At the conclusion of the 2007 tournament, Eddie Butler, the former Wales captain turned commentator, mused on the irony that the World Cup-winning nation had dispensed with their coach, while the majority of the defeated nations kept faith with theirs. "Widely admired he may have been by the outside world, he simply had the wrong surname in a country where the politics of integration overwhelm the process of putting the best team on the field," Butler wrote in his column in TheObserver.

After signing off four years in charge by winning the Webb Ellis Cup, White was duly replaced by the first non-white Springbok boss, Peter De Villiers. The new man has polarised opinion ever since, but he has certainly perpetuated the cycle of success that White began. In a country where not everything is black and white, De Villiers rarely deals in shades of grey. However, a series win over the British & Irish Lions as well as a Tri Nations title mean he has often been forgiven his foibles.

De Villiers has enjoyed a choice war of words with his opposite number, Graeme Henry, in the build up to tomorrow's Tri Nations opener in New Zealand. The two men are cut from very different cloth. Indeed, Henry, another former schoolmaster, bears far more similarities to De Villiers' predecessor. Between them, White and Henry, they won the IRB Coach of the Year award four years in succession from 2004 to 2007.

It is reassuring to know that, despite being such well-remunerated celebrities, sports stars such as Bryan Habana and Francois Steyn can still be brought to heel by coaches who first learnt their trade in classrooms. White, who was the first man to coach South Africa at every level from under-19 up to seniors, owes many of his ego-management skills to a trip he made to the US, where he shadowed the former Los Angeles Lakers basketball coach, Pat Riley.

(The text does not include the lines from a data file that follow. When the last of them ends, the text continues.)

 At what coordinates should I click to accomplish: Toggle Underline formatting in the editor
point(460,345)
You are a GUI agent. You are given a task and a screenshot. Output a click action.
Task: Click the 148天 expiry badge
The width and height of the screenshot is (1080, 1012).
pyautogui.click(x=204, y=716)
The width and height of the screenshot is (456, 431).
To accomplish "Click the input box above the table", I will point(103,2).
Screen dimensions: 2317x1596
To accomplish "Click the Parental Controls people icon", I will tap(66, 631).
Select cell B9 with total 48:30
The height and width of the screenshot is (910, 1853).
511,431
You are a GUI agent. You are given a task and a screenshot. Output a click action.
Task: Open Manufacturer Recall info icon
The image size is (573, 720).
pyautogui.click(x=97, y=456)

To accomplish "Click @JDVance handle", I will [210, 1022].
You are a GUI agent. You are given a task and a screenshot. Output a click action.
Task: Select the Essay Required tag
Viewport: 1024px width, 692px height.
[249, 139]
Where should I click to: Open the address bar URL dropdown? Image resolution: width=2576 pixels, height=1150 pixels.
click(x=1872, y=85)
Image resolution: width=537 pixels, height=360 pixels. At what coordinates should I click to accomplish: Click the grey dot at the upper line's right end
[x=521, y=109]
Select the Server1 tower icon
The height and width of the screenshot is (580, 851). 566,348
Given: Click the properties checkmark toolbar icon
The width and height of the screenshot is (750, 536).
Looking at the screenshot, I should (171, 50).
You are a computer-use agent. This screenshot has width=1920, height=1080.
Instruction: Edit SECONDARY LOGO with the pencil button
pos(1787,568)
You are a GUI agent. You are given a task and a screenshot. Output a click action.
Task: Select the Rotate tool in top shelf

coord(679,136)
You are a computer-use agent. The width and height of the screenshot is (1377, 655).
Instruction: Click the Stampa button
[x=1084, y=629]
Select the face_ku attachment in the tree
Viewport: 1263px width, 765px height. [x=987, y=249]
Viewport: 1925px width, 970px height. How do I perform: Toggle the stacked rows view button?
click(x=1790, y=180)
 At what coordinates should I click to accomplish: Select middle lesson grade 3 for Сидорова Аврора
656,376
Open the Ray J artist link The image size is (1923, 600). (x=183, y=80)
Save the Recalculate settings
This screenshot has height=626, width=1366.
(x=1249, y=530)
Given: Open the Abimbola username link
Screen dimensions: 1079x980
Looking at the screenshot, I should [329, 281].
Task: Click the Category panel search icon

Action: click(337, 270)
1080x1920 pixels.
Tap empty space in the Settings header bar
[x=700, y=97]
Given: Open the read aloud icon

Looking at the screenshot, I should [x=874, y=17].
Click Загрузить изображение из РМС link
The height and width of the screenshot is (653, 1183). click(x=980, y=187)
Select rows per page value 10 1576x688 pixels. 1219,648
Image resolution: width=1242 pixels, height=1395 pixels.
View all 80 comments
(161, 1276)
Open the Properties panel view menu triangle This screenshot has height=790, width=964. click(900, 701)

"He was a phenomenal basketball coach who won [five] NBA titles," said White, who first taught at Jeppe High School for Boys. "He had to deal with guys like Shaquille O'Neal, so spending time with him put it into perspective. At the end of the day, when you are coaching rugby players, sure, there is a massive amount of ego that you have to deal with, but it is all relative. All coaches have to deal with those types of things."

Given the political backdrop of a country in transition, the coach of the South Africa rugby team is frequently faced with difficulties beyond the playing field. When he was asked why he put up with it all, by a rugby magazine in 2007, White recounted the words of the former New Zealand coach, John Hart: "Don't forget one thing - you only coach your country once. There is no guy who gets another chance, and those words have stuck with me."

Now he is ready to challenge that theory. By the time the next World Cup concludes, in New Zealand in 12 months time, White will have been out of the international game for four years. Just enough time, he reckons, to freshen the spirit in preparation for another crack at the big time. He wants to return to international rugby, most likely with Eddie Jones, the former Australia coach who acted as a consultant during South Africa's 2007 triumph, at his side.

"I'd like to have one more go," Jones said. "But it has to be a team who can either improve considerably or has a chance of winning things." Wales have already been put on alert that their coach, Warren Gatland, is likely to move on at the conclusion of next year's tournament. However, one position sticks out in White's mind more than any others. "There is a possibility that Eddie and I would like to put our names in the hat and say, let's see if we can get another bash at coaching South Africa."